Saved entries:
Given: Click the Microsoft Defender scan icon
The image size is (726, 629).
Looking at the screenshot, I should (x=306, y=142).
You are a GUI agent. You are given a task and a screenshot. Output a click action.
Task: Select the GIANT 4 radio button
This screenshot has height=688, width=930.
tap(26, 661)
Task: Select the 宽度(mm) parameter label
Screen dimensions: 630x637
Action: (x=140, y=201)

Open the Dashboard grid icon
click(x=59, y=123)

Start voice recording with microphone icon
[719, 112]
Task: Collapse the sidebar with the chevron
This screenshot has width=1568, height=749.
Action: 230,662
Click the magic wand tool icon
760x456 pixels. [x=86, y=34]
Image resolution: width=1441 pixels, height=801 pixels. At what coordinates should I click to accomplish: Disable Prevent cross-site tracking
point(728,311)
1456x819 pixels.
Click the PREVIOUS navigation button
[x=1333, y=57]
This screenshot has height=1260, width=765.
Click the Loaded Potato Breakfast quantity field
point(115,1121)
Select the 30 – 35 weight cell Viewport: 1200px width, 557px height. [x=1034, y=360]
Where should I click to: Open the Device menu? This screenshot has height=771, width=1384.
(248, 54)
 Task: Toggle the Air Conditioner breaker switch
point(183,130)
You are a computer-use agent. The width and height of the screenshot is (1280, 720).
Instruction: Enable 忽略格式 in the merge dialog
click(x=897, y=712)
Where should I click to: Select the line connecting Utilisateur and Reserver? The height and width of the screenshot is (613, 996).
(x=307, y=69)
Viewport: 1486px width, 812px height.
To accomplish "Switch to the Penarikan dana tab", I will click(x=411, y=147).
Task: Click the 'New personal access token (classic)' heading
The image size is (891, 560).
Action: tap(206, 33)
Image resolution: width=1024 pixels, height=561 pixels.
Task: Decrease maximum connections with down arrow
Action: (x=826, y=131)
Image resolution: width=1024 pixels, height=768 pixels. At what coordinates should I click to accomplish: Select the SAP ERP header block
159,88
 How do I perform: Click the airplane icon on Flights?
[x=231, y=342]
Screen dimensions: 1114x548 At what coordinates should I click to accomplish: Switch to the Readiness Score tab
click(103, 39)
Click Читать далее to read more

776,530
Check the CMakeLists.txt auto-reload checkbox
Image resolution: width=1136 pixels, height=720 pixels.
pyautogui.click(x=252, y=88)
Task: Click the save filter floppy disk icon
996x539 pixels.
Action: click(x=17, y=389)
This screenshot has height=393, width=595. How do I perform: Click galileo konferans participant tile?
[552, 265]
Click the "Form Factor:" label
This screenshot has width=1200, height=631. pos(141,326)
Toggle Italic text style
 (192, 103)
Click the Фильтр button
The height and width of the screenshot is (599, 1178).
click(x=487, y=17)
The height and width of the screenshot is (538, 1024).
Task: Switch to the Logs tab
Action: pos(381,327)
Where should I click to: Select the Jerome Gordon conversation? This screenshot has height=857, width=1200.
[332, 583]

TASK INSTRUCTIONS
The answer should consist of every line above in which "agent" appears.

REPLY TO THE TASK
You are a GUI agent. You are given a task and a screenshot. Output a click action.
You are a computer-use agent. The width and height of the screenshot is (1280, 720).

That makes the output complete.